AUSGANGSTEXT:
|---|

Wieder entwaffnung jetzt

■ Nur das Angebot, ein entwaffnetes Jugoslawien in die Europäische Union aufzunehmen, wäre der erfolgversprechendste Weg

„Pazifistische Lebenslügen“ – Klaus Jarchow zeigt ebensoviel Integrationsfähigkeit, wie ein Tornado-Kampfflugzeug friedensstiftende Wirkung ausstrahlt. Eine „Medienverschwörung“ sieht er nicht, stattdessen Pazifisten gleichberechtigt am Diskurs beteiligt. Mag das für die genossenschaftlich organisierte taz mit gering ausgeprägter Hierarchie noch gelten. Andere Medien schließen mit weniger Diskussion von den Bildern aus Bosnien auf die Notwendigkeit eines Militäreinsatzes. Aber selbst Erich Rathfelder, Korrespondent der taz im Kriegsgebiet, erliegt regelmäßig der Faszination von Uniformen und beschränkt sich auf detaillierte Berichte über Truppenbewegungen. Interessant sind die Fragen, die er nicht stellt: Was erwarten die bisher stationierten Truppen von der deutschen Unterstützung, um die sie angeblich so dringend ersucht haben? Welche Meinungen über die Ursachen des Krieges im ehemaligen Jugoslawien hat die Zivilbevölkerung? Und welche Visionen für eine Befriedung möchte sie entwickelt wissen? Gilt es doch Verhandlungsstrategien zu entwickeln, mit denen die Kriegstreiber in Serbien gegenüber der eigenen Opposition und ihrem Verwaltungsapparat in Bedrängnis zu bringen wären. So verspräche zum Beispiel eine international anerkannte jugoslawische Föderation auch der serbischen Bevölkerung eine zukunftsweisendere Perspektive als ständig der Mobilmachung für die Front ausgesetzt zu sein.

|---|

DATENSÄTZE:
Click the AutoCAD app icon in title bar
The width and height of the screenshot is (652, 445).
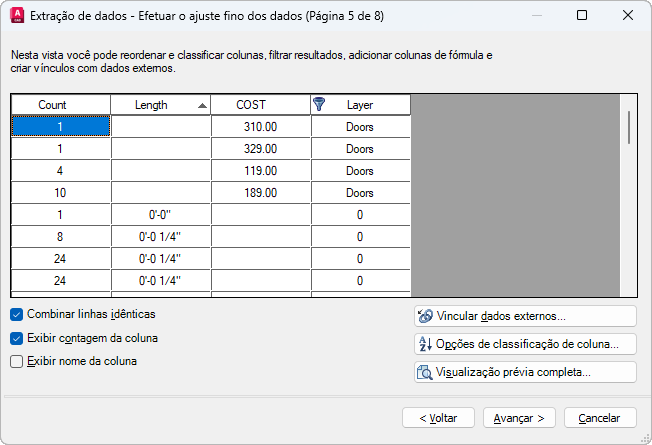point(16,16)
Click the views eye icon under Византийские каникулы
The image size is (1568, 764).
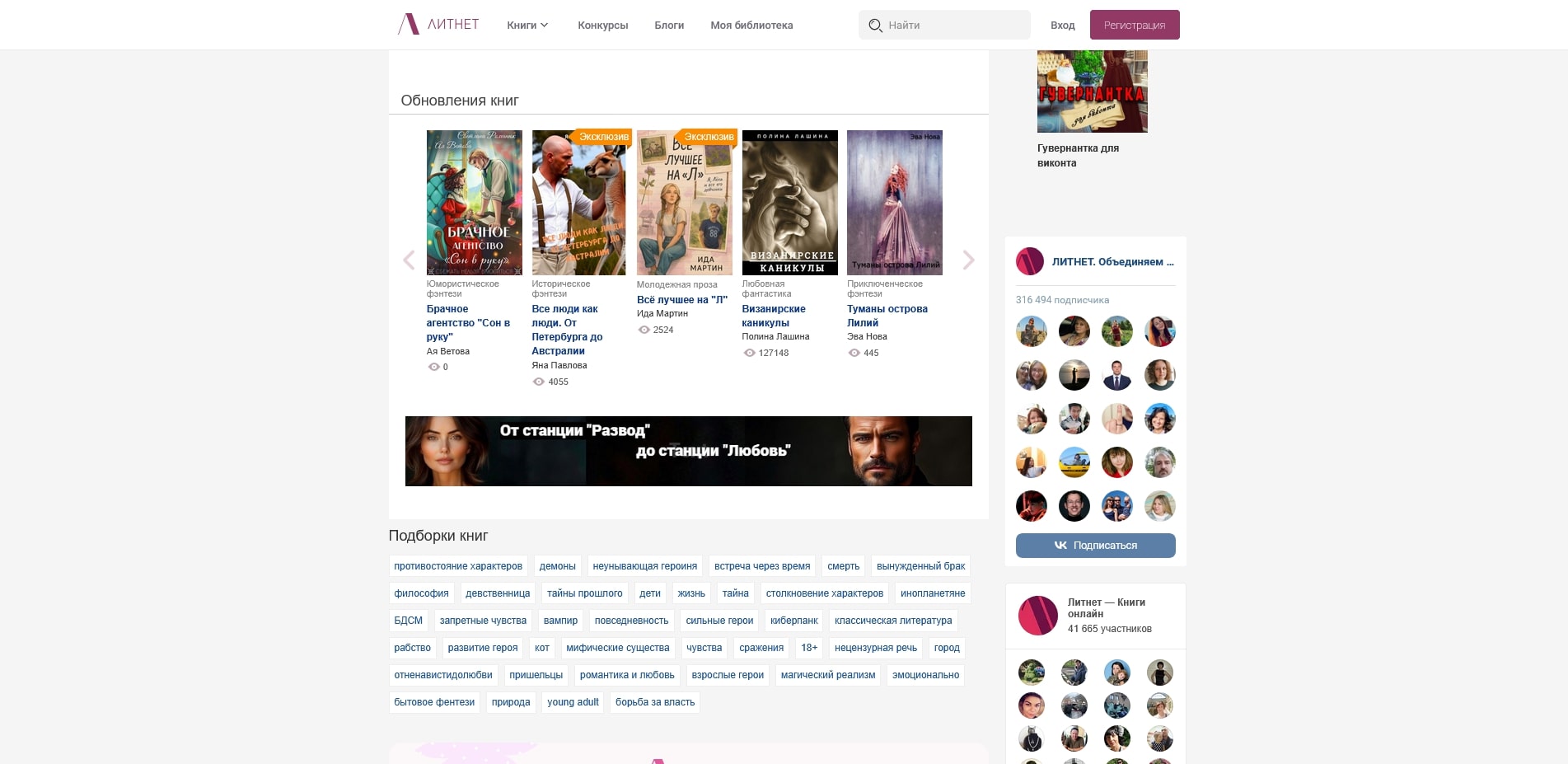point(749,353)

|---|

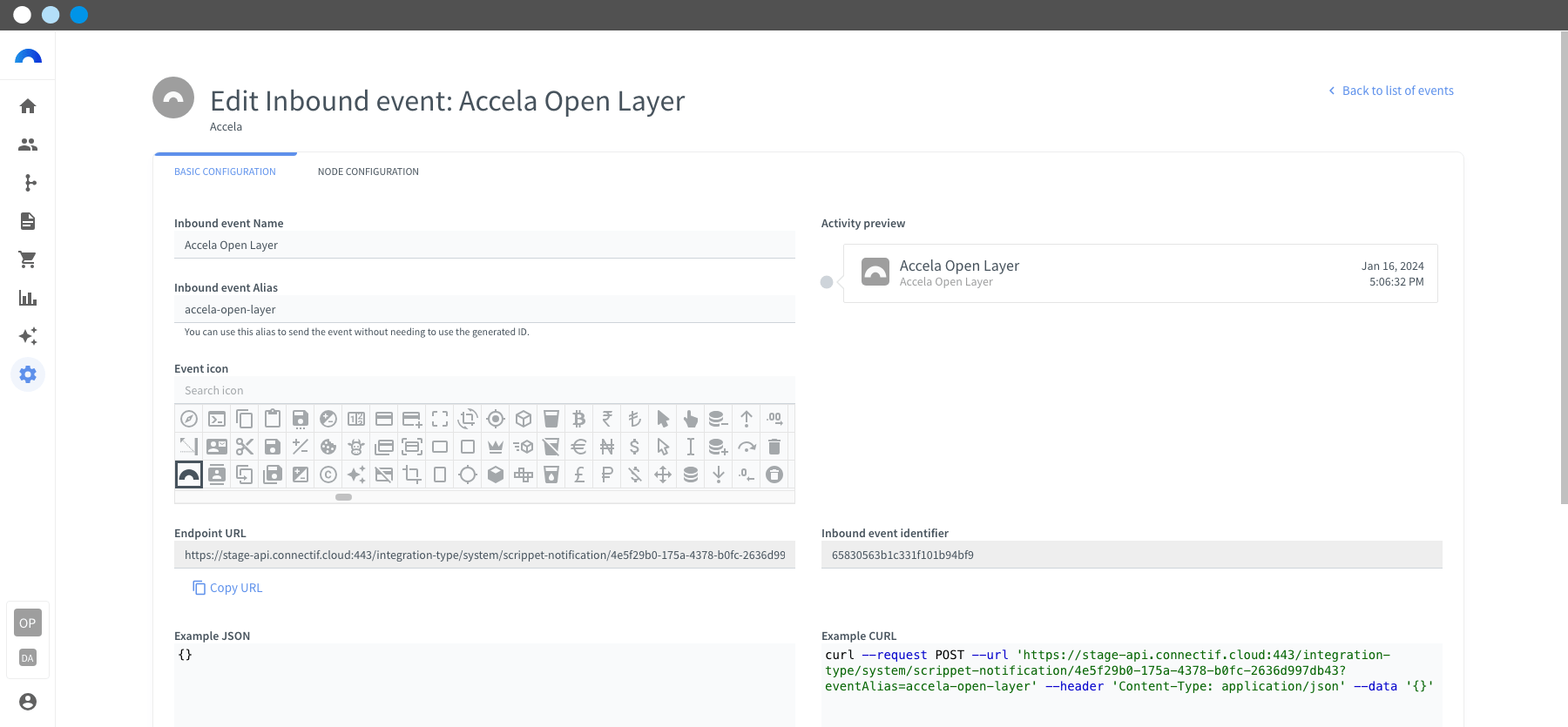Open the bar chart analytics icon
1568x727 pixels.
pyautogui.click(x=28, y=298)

|---|

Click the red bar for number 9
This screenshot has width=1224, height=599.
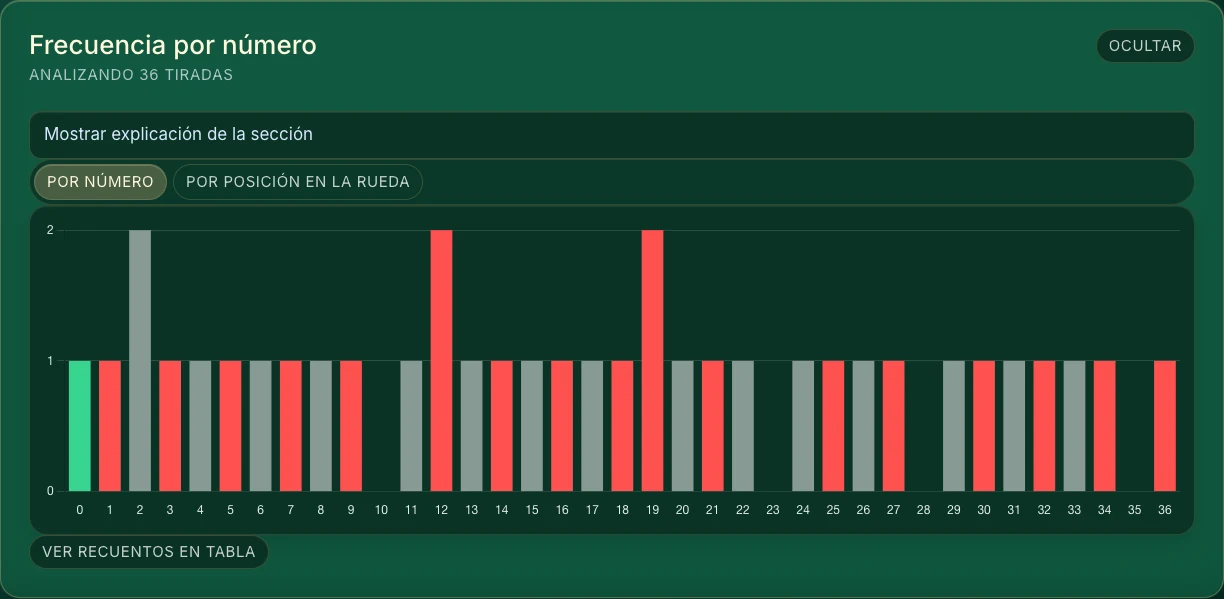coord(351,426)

|---|

AUFGABE 1: Prüfe anhand des Ausgangstexts, ob die folgenden Aussagen zutreffen, und antworte jeweils mit Ja oder Nein samt den entscheidenden Worten als wörtliches Zitat: (a) Laut Text schließen andere Medien nach ausführlicher Diskussion auf die Notwendigkeit eines Militäreinsatzes. (b) Erich Rathfelder ist Korrespondent der taz im Kriegsgebiet. (c) Die taz wird als genossenschaftlich organisiert beschrieben.
AUFGABE 2: Schreibe die Zeilen der Datensätze von der Zeile mit „Click the red bar for number 9“ bis einschließlich der Zeile mit „coord(351,426)“ als nummerierte Liste um. Lass dabei Leerzeilen und die Bilder weg.

LÖSUNG 1:
(a) Nein: „Andere Medien schließen mit weniger Diskussion von den Bildern aus Bosnien auf die Notwendigkeit eines Militäreinsatzes.“
(b) Ja: „Erich Rathfelder, Korrespondent der taz im Kriegsgebiet“
(c) Ja: „die genossenschaftlich organisierte taz mit gering ausgeprägter Hierarchie“

LÖSUNG 2:
1. Click the red bar for number 9
2. This screenshot has width=1224, height=599.
3. coord(351,426)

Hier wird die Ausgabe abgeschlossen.